I've seen many methods on the internet but I don't know which ones actually work and which ones won't cost me 300$.

I just want to cut in a straight line, trim down edges that when I got my glass cut by a "professional" well his measurements are a little off and he won't take them back without charging me twice.

So I'd like to learn how to cut it myself and save down the road.


----------



## M_Rybecky (Mar 16, 2009)

You need a bunch of tools and it kinda gets expensive. The scoring tool and the breaking pliers are pretty cheep but you need something to grid the edges and i dont think there is an easy or smart way of doing that by hand... but i might be wrong, but I just havnt found one yet. Grinders are usually $100 plus, and grinding thicker glass wears down the bit and the bits can be pretty expensive. You should go on to a stained glass website and see what kind of package deals they have.


----------



## pl259 (Feb 27, 2006)

Straight edge, glass cutter, and maybe a pair of running pliers. Besides the tape measure, that's about it. You also should have something to take off the sharp edges afterwards. I use an abrasive stone others use a diamond sharpening stone.


----------



## Champhibians (May 4, 2008)

Ziggi said:


> Anyone know how to cut glass, nothing fancy just a straight line.
> I've seen many methods on the internet but I don't know which ones actually work and which ones won't cost me 300$.
> 
> I just want to cut in a straight line, trim down edges that when I got my glass cut by a "professional" well his measurements are a little off and he won't take them back without charging me twice.
> ...


I had this same problem, now I measure them before I leave and show them they are wrong and they fix it then.


----------



## RichardA (Jul 15, 2009)

Metal yard stick, or even better a drywall T-square. Possibly some glass plyers but I have not ever needed them. A good glass scoring tool, dont skimp out on that! Glass tool oil or 3 in 1 works and a nice flat work area. To sand the edges I just use a 1x2 block of wood with high grit sandpaper wrapped around it.


----------



## Scott (Feb 17, 2004)

As RichardA says - and wet emery cloth will take the sharp edges off.

s


----------



## Ziggi (Jan 23, 2009)

Wow talk about losing me quickly lol.
Anyone have links to some of these items?

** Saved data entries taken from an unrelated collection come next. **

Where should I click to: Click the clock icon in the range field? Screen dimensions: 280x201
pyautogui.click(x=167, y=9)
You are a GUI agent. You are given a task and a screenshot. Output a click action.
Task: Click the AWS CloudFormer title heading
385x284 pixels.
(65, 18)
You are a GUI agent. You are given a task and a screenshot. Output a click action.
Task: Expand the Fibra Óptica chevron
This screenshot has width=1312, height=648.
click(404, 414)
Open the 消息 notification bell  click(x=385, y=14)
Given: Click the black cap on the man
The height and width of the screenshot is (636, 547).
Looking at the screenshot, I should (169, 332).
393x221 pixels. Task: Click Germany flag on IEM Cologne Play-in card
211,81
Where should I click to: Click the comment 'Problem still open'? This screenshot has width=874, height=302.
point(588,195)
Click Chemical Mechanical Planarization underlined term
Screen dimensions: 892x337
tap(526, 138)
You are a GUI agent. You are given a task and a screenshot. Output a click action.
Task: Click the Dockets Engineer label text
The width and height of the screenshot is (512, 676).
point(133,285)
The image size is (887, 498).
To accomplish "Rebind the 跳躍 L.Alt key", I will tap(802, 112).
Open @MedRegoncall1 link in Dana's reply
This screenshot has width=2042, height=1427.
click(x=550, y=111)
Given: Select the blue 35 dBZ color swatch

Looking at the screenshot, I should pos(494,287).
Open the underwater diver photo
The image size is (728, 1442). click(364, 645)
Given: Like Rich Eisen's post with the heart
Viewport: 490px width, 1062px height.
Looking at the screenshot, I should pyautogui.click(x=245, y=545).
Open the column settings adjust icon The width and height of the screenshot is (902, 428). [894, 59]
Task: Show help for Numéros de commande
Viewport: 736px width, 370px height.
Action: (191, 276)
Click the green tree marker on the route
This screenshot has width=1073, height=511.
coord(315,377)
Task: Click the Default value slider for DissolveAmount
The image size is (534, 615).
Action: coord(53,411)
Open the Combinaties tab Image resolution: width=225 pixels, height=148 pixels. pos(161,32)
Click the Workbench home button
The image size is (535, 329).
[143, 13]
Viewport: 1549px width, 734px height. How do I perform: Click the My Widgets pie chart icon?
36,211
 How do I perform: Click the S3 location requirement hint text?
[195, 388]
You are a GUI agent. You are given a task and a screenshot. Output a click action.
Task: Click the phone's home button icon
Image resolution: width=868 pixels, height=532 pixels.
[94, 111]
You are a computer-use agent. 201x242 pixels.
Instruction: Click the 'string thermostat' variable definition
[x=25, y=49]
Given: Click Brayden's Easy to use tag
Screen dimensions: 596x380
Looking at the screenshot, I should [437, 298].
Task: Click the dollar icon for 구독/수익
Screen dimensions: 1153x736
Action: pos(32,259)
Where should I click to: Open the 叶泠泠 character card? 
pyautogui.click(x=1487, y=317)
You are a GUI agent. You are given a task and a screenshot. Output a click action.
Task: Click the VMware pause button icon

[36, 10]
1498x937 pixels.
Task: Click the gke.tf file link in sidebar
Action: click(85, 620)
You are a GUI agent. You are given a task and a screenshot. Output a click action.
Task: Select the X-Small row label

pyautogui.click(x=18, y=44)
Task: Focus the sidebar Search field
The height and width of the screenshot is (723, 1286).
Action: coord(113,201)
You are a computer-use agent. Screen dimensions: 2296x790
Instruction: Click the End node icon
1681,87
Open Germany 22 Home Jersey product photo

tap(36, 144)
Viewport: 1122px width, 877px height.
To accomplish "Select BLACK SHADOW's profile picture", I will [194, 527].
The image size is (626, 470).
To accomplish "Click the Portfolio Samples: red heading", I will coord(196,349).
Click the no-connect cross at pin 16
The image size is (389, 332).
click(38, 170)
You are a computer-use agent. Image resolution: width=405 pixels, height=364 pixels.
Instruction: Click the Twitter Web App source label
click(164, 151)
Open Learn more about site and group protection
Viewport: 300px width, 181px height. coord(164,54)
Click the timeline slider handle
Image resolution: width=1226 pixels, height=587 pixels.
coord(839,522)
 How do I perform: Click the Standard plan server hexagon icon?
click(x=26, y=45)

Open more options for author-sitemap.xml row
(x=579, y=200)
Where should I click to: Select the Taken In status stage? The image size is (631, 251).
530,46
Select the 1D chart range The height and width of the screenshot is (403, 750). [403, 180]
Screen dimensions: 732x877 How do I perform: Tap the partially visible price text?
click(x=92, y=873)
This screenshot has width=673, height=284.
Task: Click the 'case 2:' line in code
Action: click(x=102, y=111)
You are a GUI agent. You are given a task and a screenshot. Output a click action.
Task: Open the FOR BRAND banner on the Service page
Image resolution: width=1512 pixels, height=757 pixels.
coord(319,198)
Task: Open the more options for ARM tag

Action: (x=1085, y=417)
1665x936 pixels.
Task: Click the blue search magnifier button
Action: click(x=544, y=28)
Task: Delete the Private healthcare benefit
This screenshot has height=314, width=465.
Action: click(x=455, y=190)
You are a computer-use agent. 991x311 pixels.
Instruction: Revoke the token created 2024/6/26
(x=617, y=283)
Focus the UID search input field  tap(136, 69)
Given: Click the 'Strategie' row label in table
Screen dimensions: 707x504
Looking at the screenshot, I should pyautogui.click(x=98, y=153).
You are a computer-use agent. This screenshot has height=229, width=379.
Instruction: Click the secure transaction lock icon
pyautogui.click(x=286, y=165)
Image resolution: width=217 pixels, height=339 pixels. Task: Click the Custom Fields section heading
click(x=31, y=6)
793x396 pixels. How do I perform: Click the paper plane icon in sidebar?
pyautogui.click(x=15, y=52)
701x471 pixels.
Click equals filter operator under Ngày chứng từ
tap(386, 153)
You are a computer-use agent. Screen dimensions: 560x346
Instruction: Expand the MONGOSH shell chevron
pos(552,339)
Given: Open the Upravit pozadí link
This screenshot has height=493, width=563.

When I can put an image to the name I know more what I'm looking for.
A little glass cutting kit would be idea then I guess.


----------



## RichardA (Jul 15, 2009)

Most home improvement stores carry a decent glass cutting kit with all but the straight edge, you can pick a decent sized metal ruler up at any office supply place though.


----------



## earthfrog (May 18, 2008)

It's also beneficial to have a glass-cutting band saw setup which uses water and also delivers more precise cuts, especially if you are ever cutting very thin pieces of glass.

If you don't have this setup, please protect your face and wash your hand thoroughly afterwards.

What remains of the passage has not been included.